Work instructions: Each line of the entries below that includes "computer" belongs in your answer.

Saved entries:
>>>>>

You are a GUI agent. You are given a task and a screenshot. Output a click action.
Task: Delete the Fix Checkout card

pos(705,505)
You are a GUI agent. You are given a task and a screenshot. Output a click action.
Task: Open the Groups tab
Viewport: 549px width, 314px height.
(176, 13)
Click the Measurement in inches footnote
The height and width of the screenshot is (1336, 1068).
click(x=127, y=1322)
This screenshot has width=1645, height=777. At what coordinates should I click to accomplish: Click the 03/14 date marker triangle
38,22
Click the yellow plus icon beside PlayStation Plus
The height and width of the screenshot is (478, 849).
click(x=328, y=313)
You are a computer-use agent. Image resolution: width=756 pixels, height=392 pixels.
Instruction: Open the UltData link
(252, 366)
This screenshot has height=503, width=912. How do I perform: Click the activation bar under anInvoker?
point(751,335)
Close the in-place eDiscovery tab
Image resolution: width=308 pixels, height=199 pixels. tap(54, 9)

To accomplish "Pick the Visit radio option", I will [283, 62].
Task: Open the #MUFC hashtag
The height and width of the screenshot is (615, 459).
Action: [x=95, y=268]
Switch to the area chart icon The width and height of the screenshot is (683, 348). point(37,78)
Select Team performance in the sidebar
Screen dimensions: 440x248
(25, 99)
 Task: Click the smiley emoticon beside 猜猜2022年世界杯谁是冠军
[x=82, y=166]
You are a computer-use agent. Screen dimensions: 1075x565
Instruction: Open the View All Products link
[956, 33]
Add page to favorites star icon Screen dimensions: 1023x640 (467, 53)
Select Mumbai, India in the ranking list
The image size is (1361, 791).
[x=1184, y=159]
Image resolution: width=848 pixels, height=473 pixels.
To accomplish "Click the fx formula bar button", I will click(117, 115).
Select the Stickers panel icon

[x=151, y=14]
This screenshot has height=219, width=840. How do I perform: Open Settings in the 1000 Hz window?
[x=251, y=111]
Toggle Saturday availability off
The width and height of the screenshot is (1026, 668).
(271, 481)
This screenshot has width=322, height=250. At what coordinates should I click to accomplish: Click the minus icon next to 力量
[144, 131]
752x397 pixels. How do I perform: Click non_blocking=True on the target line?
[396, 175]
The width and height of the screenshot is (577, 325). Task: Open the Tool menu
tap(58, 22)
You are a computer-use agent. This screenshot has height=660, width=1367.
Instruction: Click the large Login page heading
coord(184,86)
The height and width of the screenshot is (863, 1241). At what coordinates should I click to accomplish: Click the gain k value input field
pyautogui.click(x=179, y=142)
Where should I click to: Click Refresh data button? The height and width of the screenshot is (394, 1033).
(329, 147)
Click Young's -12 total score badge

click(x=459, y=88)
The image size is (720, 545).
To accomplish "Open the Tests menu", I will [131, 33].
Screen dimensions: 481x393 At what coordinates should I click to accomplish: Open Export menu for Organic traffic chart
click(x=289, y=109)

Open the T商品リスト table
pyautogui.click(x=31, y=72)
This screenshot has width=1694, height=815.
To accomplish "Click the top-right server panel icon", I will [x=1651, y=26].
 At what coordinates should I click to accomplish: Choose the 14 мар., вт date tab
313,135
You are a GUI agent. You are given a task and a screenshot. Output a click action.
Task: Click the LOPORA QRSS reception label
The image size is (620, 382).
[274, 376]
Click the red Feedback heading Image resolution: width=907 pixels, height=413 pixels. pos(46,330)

<<<<<

Completed exercise:
You are a computer-use agent. Image resolution: width=756 pixels, height=392 pixels.
You are a computer-use agent. Screen dimensions: 1075x565
You are a computer-use agent. This screenshot has height=660, width=1367.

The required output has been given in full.